Data excerpts:
>>>

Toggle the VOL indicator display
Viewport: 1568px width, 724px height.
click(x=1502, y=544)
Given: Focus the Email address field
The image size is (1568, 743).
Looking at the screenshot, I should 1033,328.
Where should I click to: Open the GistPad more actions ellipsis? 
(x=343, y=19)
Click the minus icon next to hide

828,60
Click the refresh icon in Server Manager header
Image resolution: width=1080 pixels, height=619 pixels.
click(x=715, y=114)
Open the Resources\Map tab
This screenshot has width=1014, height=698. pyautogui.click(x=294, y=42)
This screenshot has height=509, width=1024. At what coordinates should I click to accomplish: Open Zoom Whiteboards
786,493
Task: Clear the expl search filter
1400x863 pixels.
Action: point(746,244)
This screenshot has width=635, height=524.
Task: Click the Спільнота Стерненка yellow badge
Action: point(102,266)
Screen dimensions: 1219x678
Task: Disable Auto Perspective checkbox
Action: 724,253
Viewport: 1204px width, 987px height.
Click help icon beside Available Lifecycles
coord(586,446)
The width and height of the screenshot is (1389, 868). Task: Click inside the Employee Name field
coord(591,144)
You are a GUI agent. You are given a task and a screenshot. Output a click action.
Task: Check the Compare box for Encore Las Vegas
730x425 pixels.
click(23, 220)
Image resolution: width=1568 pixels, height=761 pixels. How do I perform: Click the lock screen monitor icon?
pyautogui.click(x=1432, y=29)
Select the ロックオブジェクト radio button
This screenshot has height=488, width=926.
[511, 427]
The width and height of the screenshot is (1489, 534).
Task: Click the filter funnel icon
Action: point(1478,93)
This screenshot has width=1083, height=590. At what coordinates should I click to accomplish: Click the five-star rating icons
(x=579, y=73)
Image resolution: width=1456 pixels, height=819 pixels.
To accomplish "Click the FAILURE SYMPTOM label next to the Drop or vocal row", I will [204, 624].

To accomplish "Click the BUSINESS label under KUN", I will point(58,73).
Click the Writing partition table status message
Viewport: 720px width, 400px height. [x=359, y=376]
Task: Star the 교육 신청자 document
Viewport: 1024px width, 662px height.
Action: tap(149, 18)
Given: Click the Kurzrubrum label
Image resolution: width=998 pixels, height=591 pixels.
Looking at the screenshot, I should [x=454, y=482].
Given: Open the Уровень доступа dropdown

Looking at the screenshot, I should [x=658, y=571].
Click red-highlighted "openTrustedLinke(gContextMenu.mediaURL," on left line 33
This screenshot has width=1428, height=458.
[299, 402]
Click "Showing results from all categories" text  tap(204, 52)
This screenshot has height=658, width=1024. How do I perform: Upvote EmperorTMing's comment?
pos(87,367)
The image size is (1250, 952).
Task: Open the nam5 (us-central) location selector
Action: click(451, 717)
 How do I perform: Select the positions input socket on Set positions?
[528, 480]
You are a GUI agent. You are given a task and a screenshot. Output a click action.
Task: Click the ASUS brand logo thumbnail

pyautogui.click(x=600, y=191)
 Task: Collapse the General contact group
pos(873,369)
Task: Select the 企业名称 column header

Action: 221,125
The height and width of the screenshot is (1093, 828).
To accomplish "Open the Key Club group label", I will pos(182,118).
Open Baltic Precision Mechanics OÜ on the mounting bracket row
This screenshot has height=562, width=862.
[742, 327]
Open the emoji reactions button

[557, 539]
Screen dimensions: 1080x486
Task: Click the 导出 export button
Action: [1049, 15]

<<<

• **Problem to work on**:
Type out the records above again, exactly the same.

• **Output for this task**:
Toggle the VOL indicator display
Viewport: 1568px width, 724px height.
click(x=1502, y=544)
Given: Focus the Email address field
The image size is (1568, 743).
Looking at the screenshot, I should 1033,328.
Where should I click to: Open the GistPad more actions ellipsis? 
(x=343, y=19)
Click the minus icon next to hide

828,60
Click the refresh icon in Server Manager header
Image resolution: width=1080 pixels, height=619 pixels.
click(x=715, y=114)
Open the Resources\Map tab
This screenshot has width=1014, height=698. pyautogui.click(x=294, y=42)
This screenshot has height=509, width=1024. At what coordinates should I click to accomplish: Open Zoom Whiteboards
786,493
Task: Clear the expl search filter
1400x863 pixels.
Action: point(746,244)
This screenshot has width=635, height=524.
Task: Click the Спільнота Стерненка yellow badge
Action: point(102,266)
Screen dimensions: 1219x678
Task: Disable Auto Perspective checkbox
Action: 724,253
Viewport: 1204px width, 987px height.
Click help icon beside Available Lifecycles
coord(586,446)
The width and height of the screenshot is (1389, 868). Task: Click inside the Employee Name field
coord(591,144)
You are a GUI agent. You are given a task and a screenshot. Output a click action.
Task: Check the Compare box for Encore Las Vegas
730x425 pixels.
click(23, 220)
Image resolution: width=1568 pixels, height=761 pixels. How do I perform: Click the lock screen monitor icon?
pyautogui.click(x=1432, y=29)
Select the ロックオブジェクト radio button
This screenshot has height=488, width=926.
[511, 427]
The width and height of the screenshot is (1489, 534).
Task: Click the filter funnel icon
Action: point(1478,93)
This screenshot has width=1083, height=590. At what coordinates should I click to accomplish: Click the five-star rating icons
(x=579, y=73)
Image resolution: width=1456 pixels, height=819 pixels.
To accomplish "Click the FAILURE SYMPTOM label next to the Drop or vocal row", I will [204, 624].

To accomplish "Click the BUSINESS label under KUN", I will point(58,73).
Click the Writing partition table status message
Viewport: 720px width, 400px height. [x=359, y=376]
Task: Star the 교육 신청자 document
Viewport: 1024px width, 662px height.
Action: tap(149, 18)
Given: Click the Kurzrubrum label
Image resolution: width=998 pixels, height=591 pixels.
Looking at the screenshot, I should [x=454, y=482].
Given: Open the Уровень доступа dropdown

Looking at the screenshot, I should [x=658, y=571].
Click red-highlighted "openTrustedLinke(gContextMenu.mediaURL," on left line 33
This screenshot has width=1428, height=458.
[299, 402]
Click "Showing results from all categories" text  tap(204, 52)
This screenshot has height=658, width=1024. How do I perform: Upvote EmperorTMing's comment?
pos(87,367)
The image size is (1250, 952).
Task: Open the nam5 (us-central) location selector
Action: click(451, 717)
 How do I perform: Select the positions input socket on Set positions?
[528, 480]
You are a GUI agent. You are given a task and a screenshot. Output a click action.
Task: Click the ASUS brand logo thumbnail

pyautogui.click(x=600, y=191)
 Task: Collapse the General contact group
pos(873,369)
Task: Select the 企业名称 column header

Action: 221,125
The height and width of the screenshot is (1093, 828).
To accomplish "Open the Key Club group label", I will pos(182,118).
Open Baltic Precision Mechanics OÜ on the mounting bracket row
This screenshot has height=562, width=862.
[742, 327]
Open the emoji reactions button

[557, 539]
Screen dimensions: 1080x486
Task: Click the 导出 export button
Action: [1049, 15]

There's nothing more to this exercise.